Customers from more than 150 sites attended the users’ group meeting this year, providing the feedback that played a role in NovaRad’s creation of the two systems, Shumway said. They requested a fully integrated RIS and PACS, features that bring about radiologists’ efficiency and scheduling and billing tools that allow imaging administrators to optimize business processes, he continued.

—Elaine Sanchez

Bertka Receives 2007 AMDIS Award for Applied Medical Informatics

The Association of Medical Directors of Information Systems (AMDIS) recently recognized Kenneth R. Bertka, MD, chief medical information officer for Mercy Health Partners, Toledo, Ohio, for outstanding achievement in applied medical informatics. At the 16th annual Physician-Computer Symposium held in Ojai, Calif, on July 25, Bertka and the five other recipients of the 2007 AMDIS Awards were honored for their efforts to integrate successful computer information systems into the practice of medicine.

Bertka received the award for the successful implementation of a computerized physician order-entry (CPOE) system, along with other physician information technology initiatives. “It’s an award with my name on it, but it really goes to speak for all the great people I work with and the things that we’ve done here,” he said.

Bertka describes his team’s threefold mission as focusing on quality improvement, moving toward evidence-based medicine and best practices, and preparing for the future practice of medicine. The CPOE was implemented as the next obvious functionality piece for the hospital’s existing electronic health record (EHR) system, which integrates a number of applications so that physicians have easy access whenever and wherever they need it.

“We’ve brought [CPOE] up now across four of our hospitals, and this past year, we’ve pretty much been working on just enhancing it, and then we’ll be rolling it out to the remainder of our hospitals over the next couple of years,” he said.

Physicians and staff have warmly received previous functionality pieces of the EHR thanks to the time savings at every step. However, CPOE adoption stirred a little more reluctance at first. “When you get to order entry, that’s a little more difficult, because it begins to impact on a physician’s time,” Bertka said. “There’s no question that with order entry, to put in a single, one-time medication order, it’s going to take longer in an electronic system by the time you sign on, pull up the patient, place the order, and log out. There’s no way that’s going to take less time than jotting down an order on a piece of paper.”

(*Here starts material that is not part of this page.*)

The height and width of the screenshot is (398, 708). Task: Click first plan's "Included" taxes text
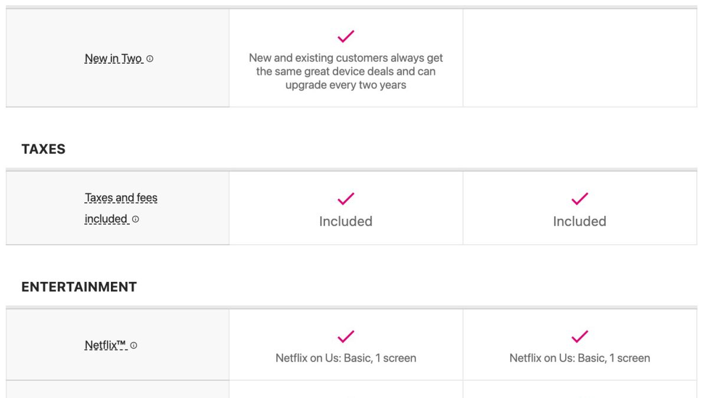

To bring everyone on board, Bertka emphasized how the CPOE contributed to the overall improvement of the system by providing better legibility and immediate action, which means fewer calls for clarification and improved accuracy. Almost immediately, the hospital system began to see results, including reducing the time between order placement and delivery in half in some cases. The allergy alert mechanism has also saved countless hours and become a valuable quality control measure.

“About 180 times a month, a physician will put in an order, get an allergy alert, and either abort the order or change it before signing it,” Bertka said. “That’s the most important thing, because there you’re potentially preventing some sort of serious reaction from taking place.”

Next on the team’s agenda is to incorporate nursing documentation, progress notes, and other items into the EHR system. The team will also image the entire medical record so that physicians and staff will have access to every form or other piece of paper generated for a particular patient.

For Bertka, these steps are only the beginning. “It’s a never-ending journey,” he said. “It’s not like one day you wake up and say, we’re done, because once you’re into the order entry world, things are constantly changing. Treatments and medicine change, and what is best practice today is not necessarily best practice tomorrow.”